Four shared capability gaps:

  1. Conversational multi-turn within a step. Agents that accumulate context across interactions rather than starting fresh.
  2. Shared mutable artifacts. Multiple agents contributing to a single document (UI code, findings doc, TCO model).
  3. Human-in-the-loop at sub-step granularity. Not just "approve the phase" but "dig deeper into that number."
  4. Dynamic agent re-engagement. Re-dispatching the same agent with accumulated context.

The Key Capability to Build: Iterative Step Execution

A new mode: iterative flag on plan steps that keeps the step open for multiple human-agent exchanges:

PENDING -> RUNNING -> AWAITING_INPUT -> RUNNING -> AWAITING_INPUT -> ... -> COMPLETE

Concretely: - New ActionType.INTERACT returning intermediate output + waiting for input - Step stays RUNNING across interact cycles - Accumulated context preserved in a growing interaction_history field - Human ends interaction with explicit "done" signal → step COMPLETE

Trade-offs: - Determinism: batch execution is reproducible; iterative depends on input - Cost: no upper bound on tokens. Needs per-step cost limit warnings. - Parallelism: iterative steps block on human input - Headless: baton execute run can't drive interactive steps

Priority Capability Unlocks
Now Use existing amend + micro-cycle pattern Journey 1, Journey 3 (manual but functional)
P1 Purpose-built agents via talent-builder Journey 3 (financial-analyst, cloud-cost-expert)
P1 Two-mode workflow (explore → plan) Journey 2 (findings doc as bridge)
P2 ActionType.INTERACT (iterative steps) All three journeys (native support)
P2 Shared mutable artifact protocol All three (structured co-editing)

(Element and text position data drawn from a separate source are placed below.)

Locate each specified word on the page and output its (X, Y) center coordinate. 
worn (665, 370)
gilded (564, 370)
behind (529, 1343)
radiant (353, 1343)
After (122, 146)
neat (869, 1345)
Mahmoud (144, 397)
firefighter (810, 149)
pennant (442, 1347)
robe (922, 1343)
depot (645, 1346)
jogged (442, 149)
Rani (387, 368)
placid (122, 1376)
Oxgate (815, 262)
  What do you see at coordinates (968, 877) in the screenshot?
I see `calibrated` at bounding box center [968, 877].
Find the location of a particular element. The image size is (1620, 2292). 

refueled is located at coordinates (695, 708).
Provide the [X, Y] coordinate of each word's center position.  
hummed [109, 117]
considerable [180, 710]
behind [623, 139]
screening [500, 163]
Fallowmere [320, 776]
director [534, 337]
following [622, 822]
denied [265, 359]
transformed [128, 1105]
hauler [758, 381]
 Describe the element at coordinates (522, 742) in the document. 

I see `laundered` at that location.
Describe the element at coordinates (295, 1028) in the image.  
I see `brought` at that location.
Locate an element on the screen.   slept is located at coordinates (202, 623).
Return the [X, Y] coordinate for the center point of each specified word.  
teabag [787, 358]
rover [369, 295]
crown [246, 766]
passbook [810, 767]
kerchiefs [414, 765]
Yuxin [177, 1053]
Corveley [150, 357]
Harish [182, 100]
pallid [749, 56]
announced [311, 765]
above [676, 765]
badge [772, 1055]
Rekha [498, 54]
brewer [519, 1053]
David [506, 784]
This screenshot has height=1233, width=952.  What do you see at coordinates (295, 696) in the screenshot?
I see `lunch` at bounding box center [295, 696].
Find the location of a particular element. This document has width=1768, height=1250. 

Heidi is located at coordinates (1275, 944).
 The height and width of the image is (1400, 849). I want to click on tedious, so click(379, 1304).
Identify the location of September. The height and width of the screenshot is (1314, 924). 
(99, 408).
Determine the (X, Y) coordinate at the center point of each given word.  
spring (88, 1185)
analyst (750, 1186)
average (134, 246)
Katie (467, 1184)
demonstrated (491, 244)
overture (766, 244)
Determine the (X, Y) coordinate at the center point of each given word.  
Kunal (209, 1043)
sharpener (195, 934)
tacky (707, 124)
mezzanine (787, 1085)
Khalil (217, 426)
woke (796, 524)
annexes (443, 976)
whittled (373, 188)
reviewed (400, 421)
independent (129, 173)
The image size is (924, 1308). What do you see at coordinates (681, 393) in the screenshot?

What Works Today (Without New Features)

Journey 1: Use a Claude Code session with the orchestrator agent. The orchestrator dispatches subject-matter-expert and frontend-engineer in alternating turns. The human reviews each round and provides direction. No engine needed — pure conversation mode with agent dispatches.

Journey 2: Mode A (exploration) works today in a Claude Code session. The user dispatches data-analyst and data-scientist interactively. Mode B (dashboard build) works with baton plan + baton execute. The bridge (findings.md as knowledge attachment) works today.

Journey 3: Use baton plan with --agents architect,data-analyst and knowledge attachments for cloud pricing. Use approve-with-feedback at each gate to inject "model this additional scenario." Functional today, just requires more manual orchestration.


Relationship to Agent Teams Spec

The agent-teams-enablement spec (Phases 1-4) provides the foundation for these journeys:

  • Phase 1 (Team Execution): Wave dispatch and synthesis enable Journey 3's multi-specialist collaboration.
  • Phase 2 (Context Sharing): Decision log enables Journey 1's design decisions propagating from architect to frontend engineer.
  • Phase 3 (Patterns): The Challenge pattern maps to Journey 1's "propose → critique → revise" UX loop. The Panel pattern maps to Journey 3's multi-perspective estimation.
  • Phase 4 (Daemon Integration): Real-time monitoring enables all three journeys to show live progress on the PMO board.

The journeys push beyond the spec into iterative execution — the spec assumes a known plan executed to completion, while the journeys assume an evolving plan shaped by real-time human input. Building iterative step execution (ActionType.INTERACT) on top of the agent teams foundation is the logical Phase 5.